O Padre Maia guardou uns segundos de silêncio, abençoou os fieis ao mesmo tempo que repetia a habitual despedida, “ide em paz e que o Senhor vos acompanhe”.
Fechou a Bíblia encadernada a couro encarnado pousada sobre o altar e encaminhou-se para a sacristia. Os seus paroquianos que tinham assistido à missa, começaram a sair da igreja. Cá fora juntaram-se em pequenos grupos, que rapidamente retomavam as conversas interrompidas pelo ofício vespertino.
O sol ainda ia alto, fazia calor e a sombra projectada pelas oliveiras e pelos ciprestes do adro davam conforto aos corpos suados.
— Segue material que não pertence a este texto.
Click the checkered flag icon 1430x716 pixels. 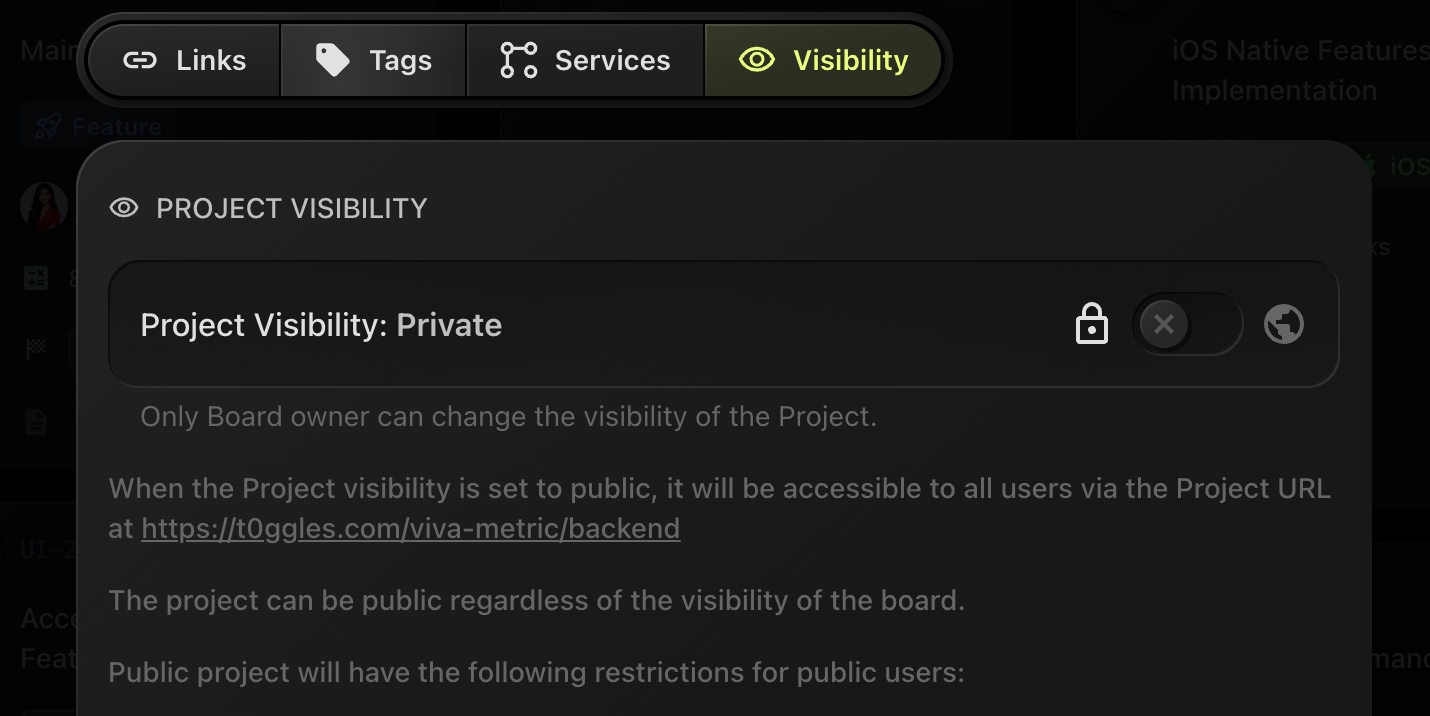(36, 350)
Ali ao fundo, alguns homens discutiam futebol, falavam do último jogo do Benfica que voltara a perder, desta vez na Madeira, mais além, um grupo de raparigas trocava confidências sobre os namorados, aqui perto umas beatas já idosas, cochichavam sobre os rumores que davam como certo, mais um par de cornos para o Amílcar Padeiro, desta vez a mulher andaria com um tipo da Guarda Republicana, que era novo no posto.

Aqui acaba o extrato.